Journalists that were in the line of fire | Pakistan Press Foundation (PPF)

Pakistan Press Foundation

Journalists that were in the line of fire

Karachi:October 18 left in its wake untold stories in the lives of family members whose loved ones either left for eternal bode or were left on crutches. Among these affected are the mediafolk on the beds of the Aga Khan Hospital.

Although their management did a lot for their treatment, anxiety still prevails as a cameramen and a reporter, though currently stable, face injuries of critical nature.

Syed Abid Ali, cameraman of a local English TV Channel, had been assigned coverage of the PPP’s rally on the Baloch Colony bridge but his journalistic flair forced him to move a head and he left his original position to the site where this incident later took place.

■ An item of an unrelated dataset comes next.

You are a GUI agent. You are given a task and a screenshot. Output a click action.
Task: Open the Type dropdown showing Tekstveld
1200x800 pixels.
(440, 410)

While narrating his account, he said that he was standing on the media truck arranged by the PPP when, all of a sudden, a loud bang was heard. Ultimately, all the cameraman, including himself, rushed to the site and he took the footage. He ran towards his organisation’s vehicle which was parked on the side and was viewing the video recording when another explosion occurred. In this second incident, he said, nearly all the cameraman were caught and he too was hit. He recalled that the screams of people could be heard everywhere along with human flesh littering the place.

Everybody was screaming for help and only one Chippa ambulance was there to carry the bodies and injured to the hospitals. Describing his situation, he said that he too was wandering around for help but nobody was there to heed his cries. People declined to help him, ostensibly because he was carrying a camera. However, despite his critical condition, he managed to reach an ambulance that was overloaded, and, having no option left, he said he boarded the van, as there was no other help that could cart him to the hospital. Seeing the dead bodies and the injured, he says he forgot his pain even though he was in a semi-conscious condition. He called another colleague of the foreign news channel, who was also admitted in the hospital, and asked him to inform his family and his organisation, which he did.

The ambulance, he said, took all the injured to the Liaquat National Hospital, where, after initial treatment, they were either discharged or asked to wait till the doctors visit. The attitude of the hospital towards the serious patient compelled family members to shift him to the Aga Khan University Hospital where all expenses were borne by his management.

Syed Abid Ali Bukhari who was married last year on August 2 is a resident of Surjani. Though his condition is stable, he will still be kept in the hospital for 15 days. The improvement, he said, would take another two to three months.

His wife Sarwat said that he was given 18 bottles of blood and is the sole bread earner of the family. However, his management has given all-out support, including financial, she said. Ironically enough, none of the office-bearers of the Association of TV Journalists even stopped over at the hospital.

Two other media persons, a cameraman and the another reporter of the same foreign news channel, M Shahzad Siddiqui and another M Salman, who was shifted for ICU, were under treatment in the same hospital.